Work item A ->
In the surgical blade text, shorten the paragraph that begins "Most products in our stitch cutter range" into a brief list that keeps its main facts.
Work item B ->
According to the surgical blade text, what handle size can be used with the "baby" stitch cutter?
Work item C ->
Repeat the part of the surgical blade text between "Cygnetic is a" and "during Orthopedic procedures.", inclusive.

Study text ->
<<<<
There can be benefits and disadvantages to all these facets depending on the area of surgery and procedure being performed.

With Swann Morton as our manufacturing partner we aim to provide a consistent, reliable cutting edge across various shapes and product ranges which will deliver the best combination of initial keenness and durability to a vast array of end users.

What handle goes with your stitch cutter blades?
Most products in our stitch cutter range are designed for use without a handle.    However the “baby” stitch cutter (SM0326) can be used with a size 3 handle.  And we also offer a retractable safety stitch cutter (SM3926) and disposable stitch cutter scalpel (SM0526) for customers who want a handle.
What is the Cygnetic range?
Cygnetic is a relatively new range of blades that fit a unique handle designed in house by Swann-Morton. The blades have more lateral strength than a standard surgical blade due to the combination of material and special handle fitment making them more suited for cutting within joints during Orthopedic procedures.
>>>>
[Stored items]
<<<<
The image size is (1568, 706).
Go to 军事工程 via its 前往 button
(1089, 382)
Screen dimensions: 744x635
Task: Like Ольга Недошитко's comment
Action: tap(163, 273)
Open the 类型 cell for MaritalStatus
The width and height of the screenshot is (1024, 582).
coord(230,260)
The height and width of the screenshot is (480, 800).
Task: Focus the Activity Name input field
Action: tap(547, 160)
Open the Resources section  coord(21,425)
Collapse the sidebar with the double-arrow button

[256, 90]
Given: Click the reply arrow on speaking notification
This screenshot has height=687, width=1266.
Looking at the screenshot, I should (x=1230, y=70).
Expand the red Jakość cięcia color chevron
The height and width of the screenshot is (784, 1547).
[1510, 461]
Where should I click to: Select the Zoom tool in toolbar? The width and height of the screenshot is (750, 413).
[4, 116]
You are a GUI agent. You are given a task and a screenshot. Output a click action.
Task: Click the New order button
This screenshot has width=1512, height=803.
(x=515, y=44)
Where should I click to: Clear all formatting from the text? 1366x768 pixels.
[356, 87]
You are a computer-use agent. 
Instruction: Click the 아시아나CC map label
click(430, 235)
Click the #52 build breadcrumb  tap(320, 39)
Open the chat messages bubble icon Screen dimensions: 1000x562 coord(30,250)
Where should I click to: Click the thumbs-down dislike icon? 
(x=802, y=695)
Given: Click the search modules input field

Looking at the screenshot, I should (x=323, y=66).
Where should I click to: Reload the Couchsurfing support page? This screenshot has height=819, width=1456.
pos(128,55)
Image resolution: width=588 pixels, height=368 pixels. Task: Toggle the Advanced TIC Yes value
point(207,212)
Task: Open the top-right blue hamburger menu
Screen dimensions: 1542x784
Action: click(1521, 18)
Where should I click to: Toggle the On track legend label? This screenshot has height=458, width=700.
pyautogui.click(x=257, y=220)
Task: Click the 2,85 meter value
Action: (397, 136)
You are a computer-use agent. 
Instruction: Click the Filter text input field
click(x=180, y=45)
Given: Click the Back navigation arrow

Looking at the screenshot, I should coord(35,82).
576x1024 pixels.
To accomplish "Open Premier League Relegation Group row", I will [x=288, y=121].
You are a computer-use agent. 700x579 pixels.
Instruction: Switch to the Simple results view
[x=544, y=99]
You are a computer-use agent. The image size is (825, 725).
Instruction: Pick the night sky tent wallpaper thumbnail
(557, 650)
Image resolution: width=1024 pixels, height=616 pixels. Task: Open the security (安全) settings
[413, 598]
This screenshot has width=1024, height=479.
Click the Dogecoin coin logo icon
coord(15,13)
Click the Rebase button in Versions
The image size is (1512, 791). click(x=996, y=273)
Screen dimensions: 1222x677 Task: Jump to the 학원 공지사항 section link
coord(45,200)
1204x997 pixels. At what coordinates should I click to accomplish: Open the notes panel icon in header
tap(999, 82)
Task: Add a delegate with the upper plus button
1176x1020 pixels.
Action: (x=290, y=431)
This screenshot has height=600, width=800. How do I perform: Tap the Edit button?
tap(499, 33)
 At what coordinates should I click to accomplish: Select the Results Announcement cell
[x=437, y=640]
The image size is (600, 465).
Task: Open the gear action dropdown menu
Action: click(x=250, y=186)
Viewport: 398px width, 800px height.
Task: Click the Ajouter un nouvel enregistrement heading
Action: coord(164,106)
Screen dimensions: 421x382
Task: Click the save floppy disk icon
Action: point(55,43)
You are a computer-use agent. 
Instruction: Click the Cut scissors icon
>>>>
Written reply A ->
- Most stitch cutter products are designed for use without a handle.
- The "baby" stitch cutter (SM0326) can be used with a size 3 handle.
- For customers who want a handle, there is a retractable safety stitch cutter (SM3926) and a disposable stitch cutter scalpel (SM0526).

Written reply B ->
A size 3 handle.

Written reply C ->
Cygnetic is a relatively new range of blades that fit a unique handle designed in house by Swann-Morton. The blades have more lateral strength than a standard surgical blade due to the combination of material and special handle fitment making them more suited for cutting within joints during Orthopedic procedures.